This is an enterprising disc although Bach transcriptions and modern Australian
piano music make strange bedfellows. Trevor Barnard is both an accomplished
and highly experienced pianist. I recall with much pleasure his performance
with Sir Malcolm Sargent of the splendid Bliss Piano Concerto many
By far the most impressive pieces on this disc are the Busoni transcriptions
which are further reminders of this multi-talented Italian pianist. He was
instrumental in bringing many of Bachs works to the public attention
as indeed was Myra Hess with her famous transcription of the ever-popular,
if hackneyed, Jesus, Joy of Mans Desiring. I feel that this
performance is too self-indulgent and I become infuriated at the unjustified
slowing down at the end of the piece. It is not indicated in my score of
Cantata 147 from which it comes. This rallentando device used by many
pianists and orchestras in Baroque and classical music is really frustrating.

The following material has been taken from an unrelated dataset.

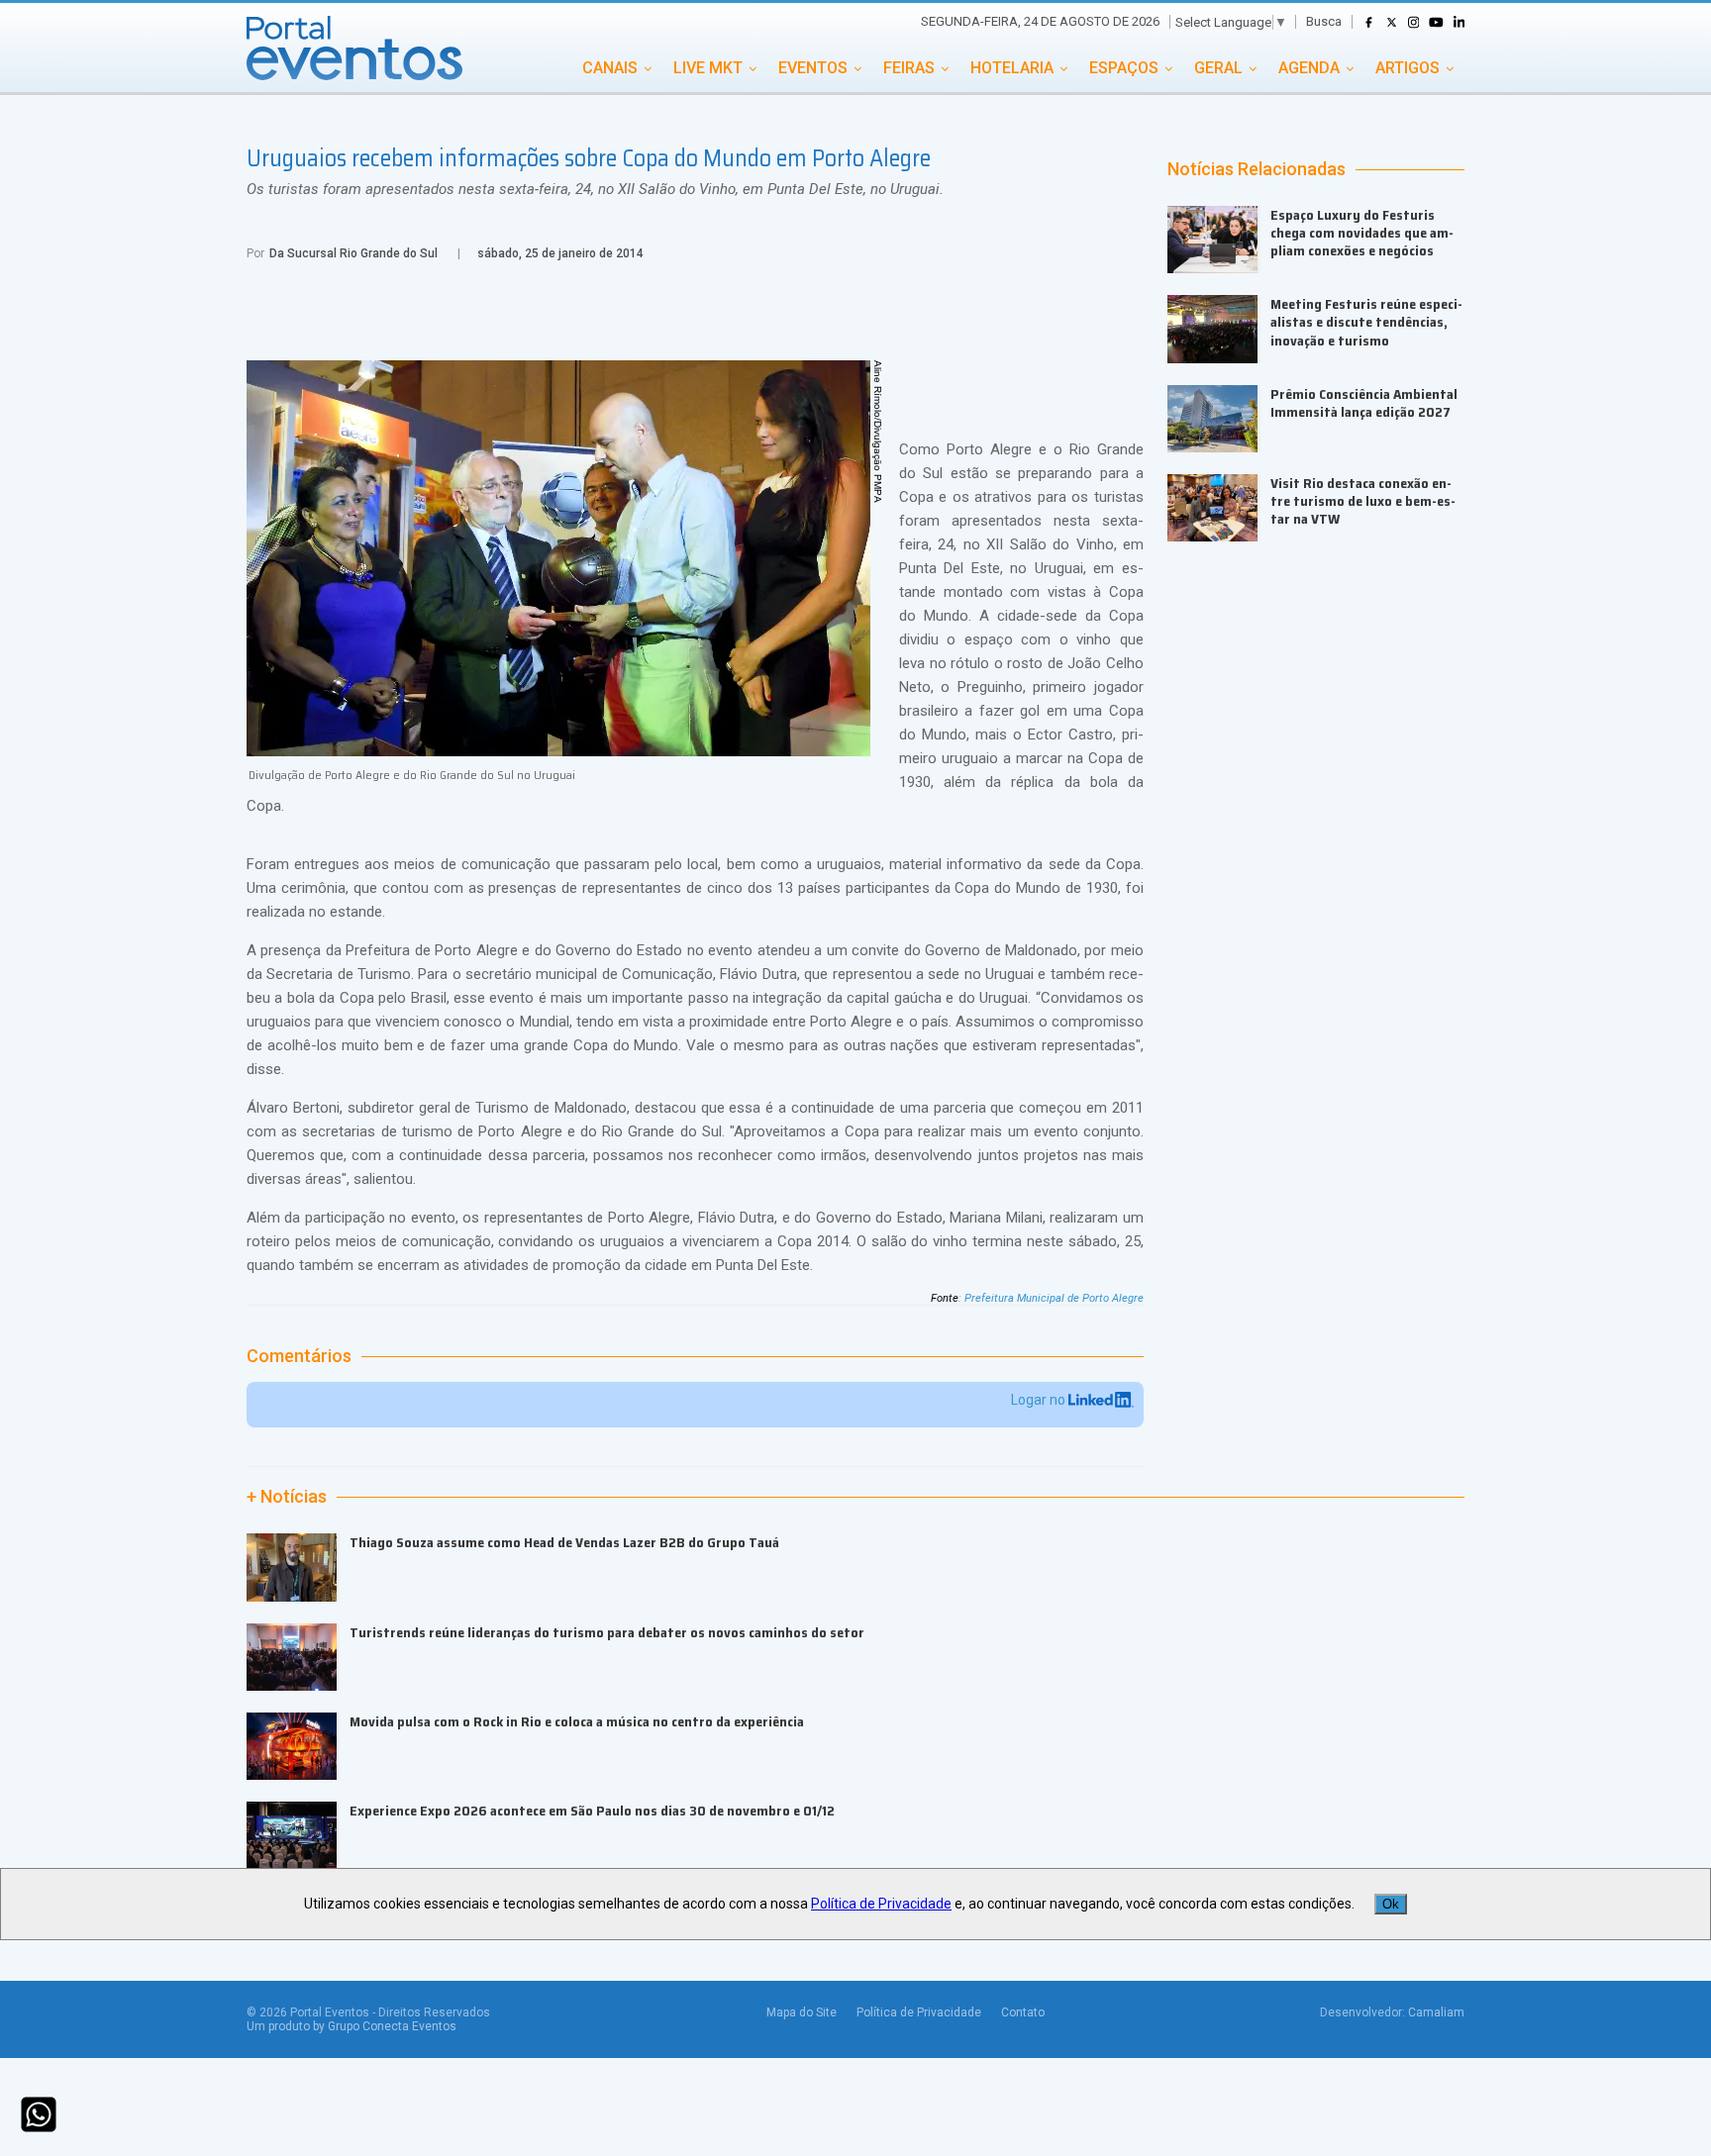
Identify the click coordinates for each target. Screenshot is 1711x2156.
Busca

It makes the music predictable and weak. It reminds me of Bryden Thompsons
remark, "If I hear another Baroque perfect cadence loving lingered over I
shall retire to the golf course."
Margaret Sutherland (1897-1984) was a pupil of Bax and her transcriptions
of Bach are acceptable. Her two suites are very brief and not particularly
interesting merely revealing a quest for an individual style. It would have
been preferable if Barnard had presented a major work of hers and not these
two sets of flimsy miniatures.
Felix Werder (born 1922) was born in Germany and his style is his own but
it will not suit everyone. Nonetheless his personal integrity is to be admired.
His work is the most original on the disc. Nigel Butterly (born 1935) is
represented by a mere 94 seconds and, again, a more substantial piece would
have been both welcomed and preferable.
The sleeve notes leave much to be desired.